Series
Blogs
UK – Modest data protection reforms with a handful of big changes
UK – Modest data protection reforms with a handful of big changes
22 June 2022
Series
Blogs
22 June 2022
The Department of Digital, Culture, Media and Sport has released details of its proposed reforms to UK data protection laws following last year’s consultation.
The proposals set out a series of sensible, if relatively limited, changes to the law (summarised here). While the effect of these changes will vary from entity to entity, only a handful are likely to be significant for most UK businesses.
Some may be disappointed by the lack of significant deregulation, but others will be pleased by the continuity and stability these changes provide. In particular, the changes are unlikely to disturb the EU’s finding that the UK has adequate data protection laws.
The starting point for these reforms is Brexit. Following the UK’s departure from the EU, the UK incorporated the GDPR into national law to create the UK GDPR. The UK GDPR was subject to minimal changes to make it “work” post-Brexit, such as removing the Information Commissioner’s participation in the European Data Protection Board. The substantive obligations under the law remained largely unchanged.
The UK Government was, however, keen, to take advantage of Brexit to shape its own regulatory framework for data. The Taskforce on Innovation, Growth and Regulatory Reform published a report in June 2021 suggesting the UK GDPR should be scrapped and replaced with a UK Framework of Citizen Data Rights, though that was predicated on some unconventional views about the operation of the current framework.
This was followed by a detailed paper – Data: A new direction – issued by the Department of Digital, Culture, Media and Sport in September 2021 (discussed here). That set out a very detailed and well-thought-out series of proposals for reform to UK data protection laws. Following an extensive consultation, with 2,924 responses and over 40 roundtables, the Government has now issued its response and proposals for reform.
The key point is that the UK GDPR emerges largely unscathed. There is very little change to any of the key concepts, data protection principles, legal basis or many of the other building blocks to the law.
While the Government’s proposals for reform are detailed and wide ranging, the effect is likely to be relatively modest. There are a number of reasons for this:
The table here contains a detailed breakdown of these changes.
This means that for most UK businesses there are only a handful of really significant changes. These include:
The success of these reforms will be judged against three criteria. First, do they continue to deliver a high level of protection to UK citizens’ personal data? Secondly, is there a real benefit to UK businesses by removing excessive or inefficient regulation? Thirdly, will they preserve the EU’s finding that the UK’s data protection laws are adequate?
While the reforms score well on the first and third criteria, there is precious little by way of deregulation. The reforms will help clarify and streamline the law, and will remove some burdens, such as appointing DPOs, preparing DPIAs and maintaining RoPAs, but even these are largely replaced by equivalent obligations.
Why is this? Much of the answer comes from consultation responses. The vast majority of the respondents opposed any significant reforms to, or watering down of, the UK GDPR. Put differently, the rights in the UK GDPR are now so embedded there was little desire, even amongst some businesses, to move away from them.
Added to that is the fact that UK businesses that operate in the EU will have to continue to comply with the EU GDPR in any event, and more and more countries around the world are moving to a GDPR-style model.
Having said that, it is disappointing not to see smarter reforms capable of balancing each of the criteria above. For example, the UK could have distinguished between structured or unstructured electronic data in relation to subject access requests (unstructured electronic data being inherently very burdensome to handle in response to a request) or could have trimmed off some of the UK’s “gold plating”, such as the obligation to prepare an appropriate policy when processing special category personal data.

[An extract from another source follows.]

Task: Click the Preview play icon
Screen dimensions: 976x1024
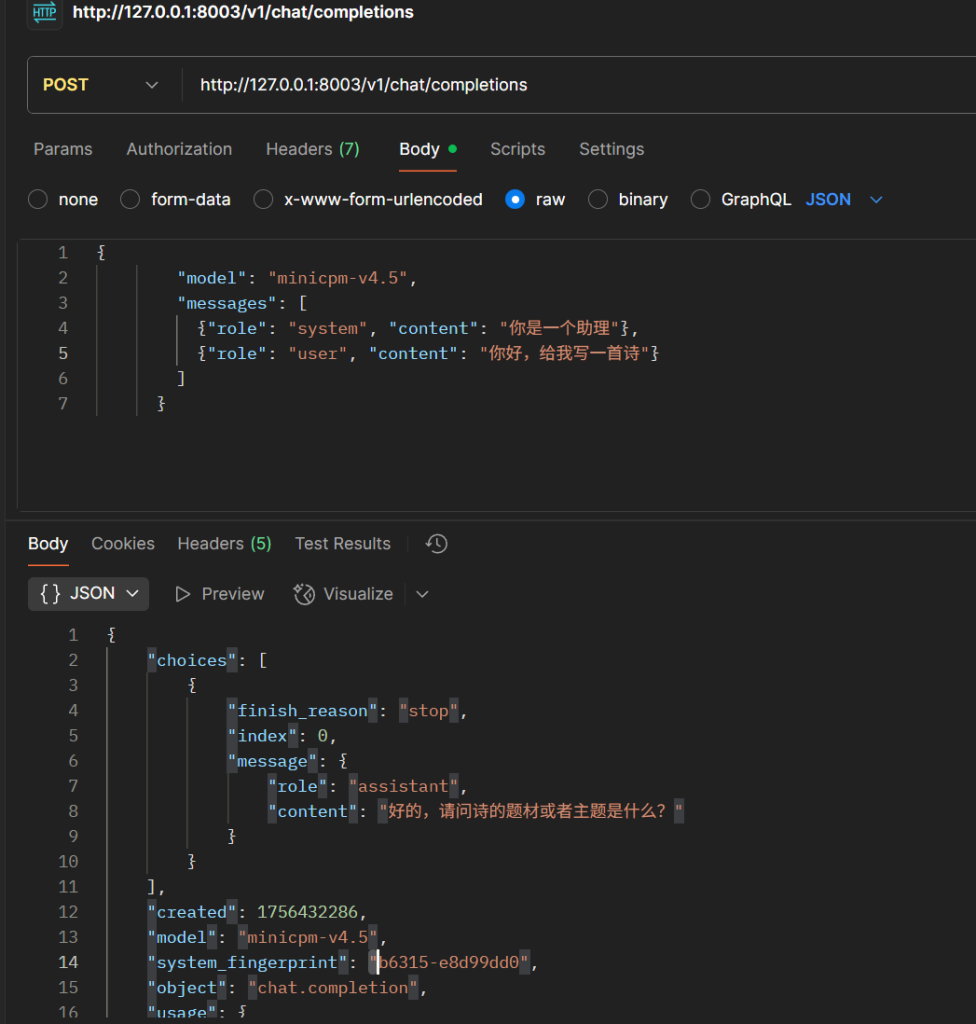Action: (x=183, y=594)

The elephant in the room is the risk the EU revokes its finding that the UK has adequate data protection laws. This could seriously disrupt data flows from the EU to the UK, which would lead to significant real-world effects.
The UK Government is very confident that these reforms will not endanger the UK’s adequacy status and, given their modest ambit, seems justified in its views.

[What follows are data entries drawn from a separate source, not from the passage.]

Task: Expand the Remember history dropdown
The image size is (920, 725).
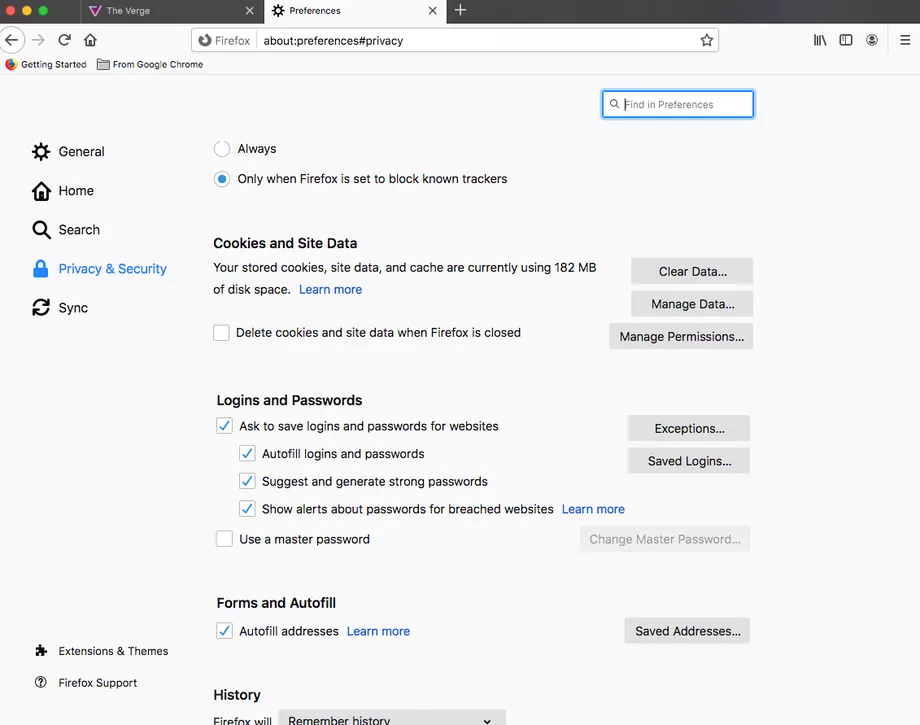Action: click(391, 719)
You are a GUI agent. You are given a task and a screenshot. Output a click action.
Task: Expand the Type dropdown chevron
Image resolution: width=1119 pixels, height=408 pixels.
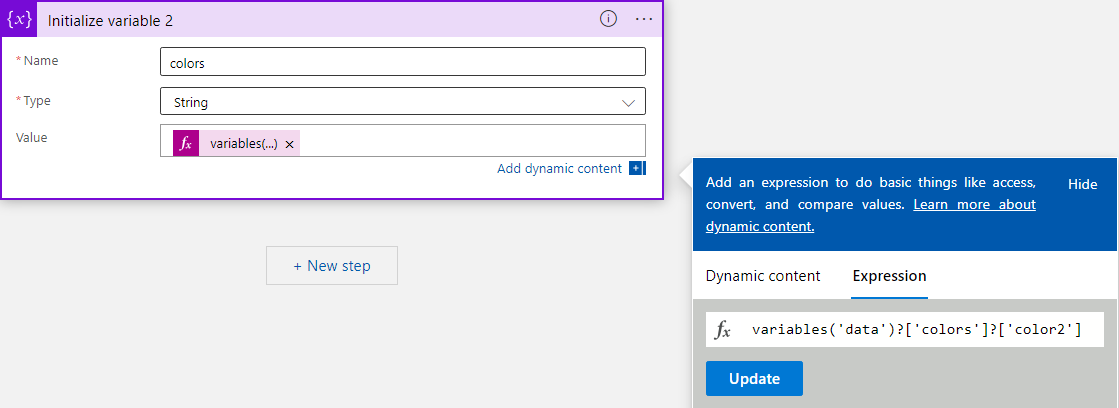[x=629, y=102]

However, the EU’s adequacy process is partly legal and partly political. From a legal perspective, it is possible a concerned EU citizen or body could bring a challenge in the CJEU. From a political perspective, the current standoff between the UK and the EU over Northern Ireland might escalate and push the EU Commission to re-scrutinise the UK’s data protection law. These reforms might provide the pretext for either challenge.
The final reform is a surprise. The Department of Digital, Culture, Media and Sport has suggested that the “Information Commissioner’s Office” may no longer accurately reflect the organisation's functions and it is “considering options for a new name for the regulator”.
No alternatives are suggested. Perhaps “The Office of the Data Authority” or “OfData”? One assumes that this will not be put to the public, though “Data McDataface” would certainly suggest the UK is shaping its own regulatory framework post-Brexit.